» **WHAT IS NEEDED**
Copy only the lines of the listing starting at the line containing "The height and" and ending at the end of the listing. Keep every line complete and offset each answer coordinate by -75, but leave the pictures out.

BEGIN THE INPUT

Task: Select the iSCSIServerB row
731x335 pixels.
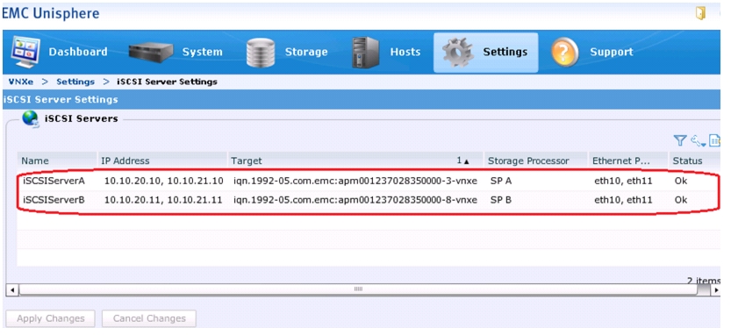Action: 369,200
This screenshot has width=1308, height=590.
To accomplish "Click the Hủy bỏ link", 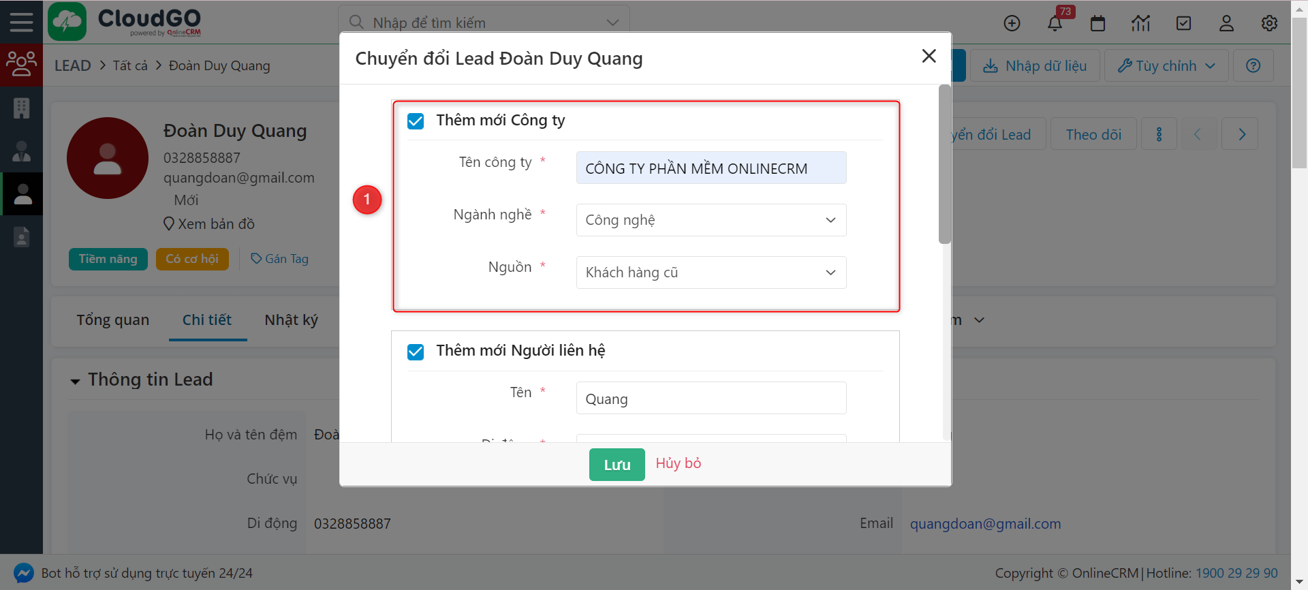I will click(x=678, y=463).
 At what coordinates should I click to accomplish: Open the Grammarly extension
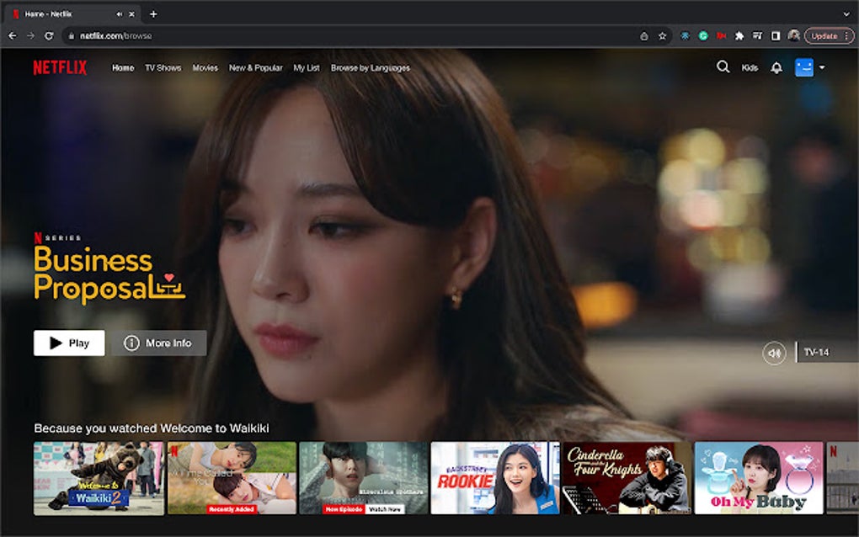tap(703, 36)
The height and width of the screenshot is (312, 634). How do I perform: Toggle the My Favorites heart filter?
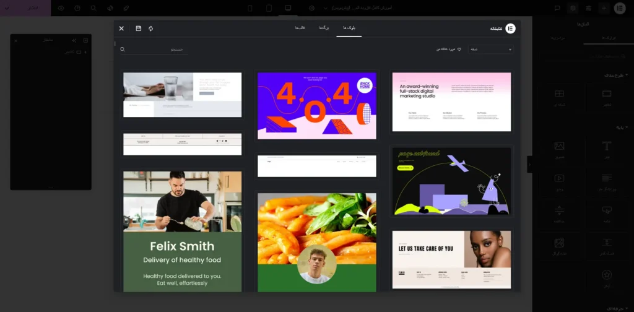coord(449,50)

END THE INPUT

» **ANSWER TO THE EXERCISE**
The height and width of the screenshot is (312, 634). How do I perform: Toggle the My Favorites heart filter?
coord(374,-25)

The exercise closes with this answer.